Of course it could be the case that this was a major attack carried out by China, but it could also be a mundane attack on a public web server that wouldn't have made the news if not for the timing of the recent SEC guidelines. There's just no way to know from the information available.
[+] [-] larrys|14 years ago|reply
"I think it's unfair for reuters to make this seem like a bigger deal than it might actually be"
The filing says:
"the Company faced several successful attacks against its corporate network in which access was gained to information on a small portion of our computers and servers"
The headline was:
"Key Internet operator VeriSign hit by hackers"

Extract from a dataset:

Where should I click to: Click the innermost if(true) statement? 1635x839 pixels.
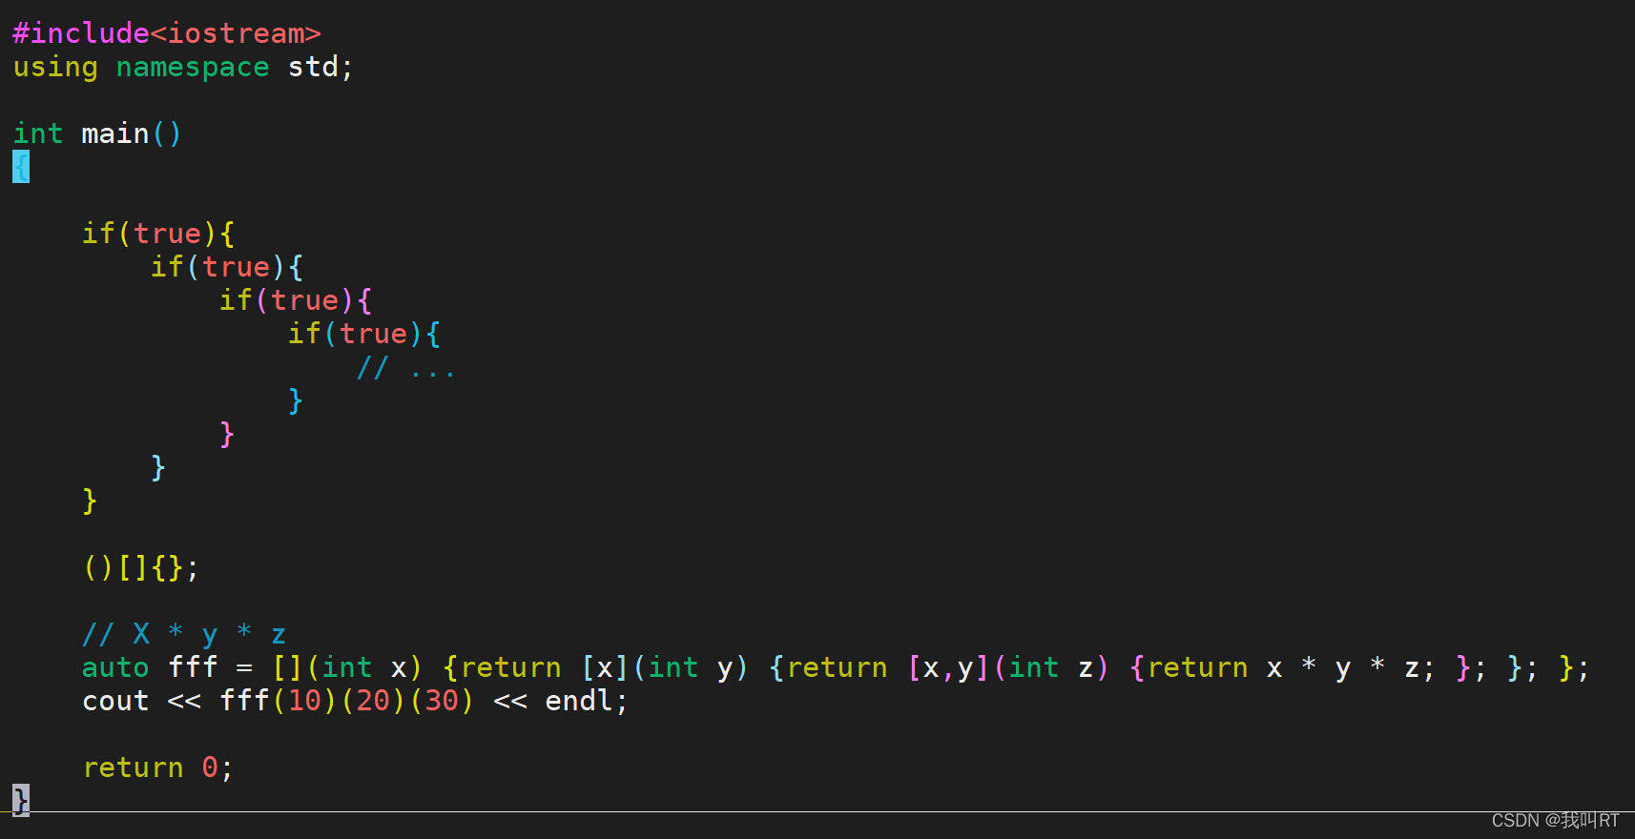(364, 334)
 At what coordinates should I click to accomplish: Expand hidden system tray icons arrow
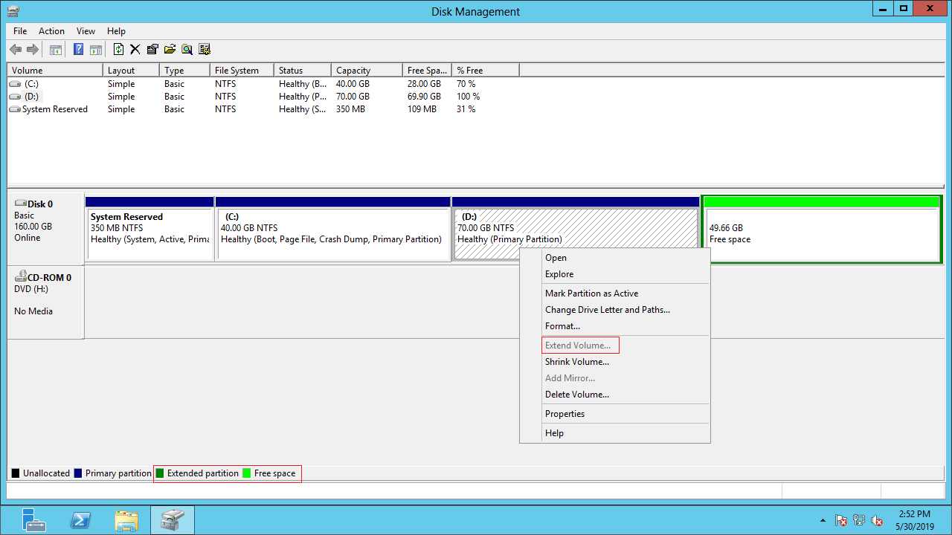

This wasn't the lead story on the nightly news. It was a Reuters article with a fair headline for what happened. The mere fact that they reported it in their filings but didn't disclose it to company management is a problem right there.
[+] [-] jamieb|14 years ago|reply
Uh huh.
Interesting that a large argument against SOPA was that it would break the security of the internet. Now we are getting stories claiming that the internet is already broken and we'll need new laws to fix it.
Expect the laws needed to fix the security of the internet to also include fixing the "evils" of copyright "theft".
[+] [-] Cyndre|14 years ago|reply
To me it seems that there would be a little bit of a conflict of interest around owning an antivirus company and the tool that tells you a site is who they say they are.
I know this sounds a little crazy, but think about it before you downvote me.
[+] [-] nkassis|14 years ago|reply
[+] [-] marshray|14 years ago|reply
I bet Symantec is a little irritated that they bought the VeriSign^TM CA business in 2010. Are they going to want their money back?
If they can't prove there was no compromise of the private keys, will Symantec reissue the 30 year VeriSign root certs?
EDIT: The SEC filing is here (keyword "breach") https://investor.verisign.com/secfiling.cfm?filingID=1193125...
Interesting how the filing mentions the threat to their DNS business. Perhaps the potential risk to the root CA is no longer considered relevant since they've sold it?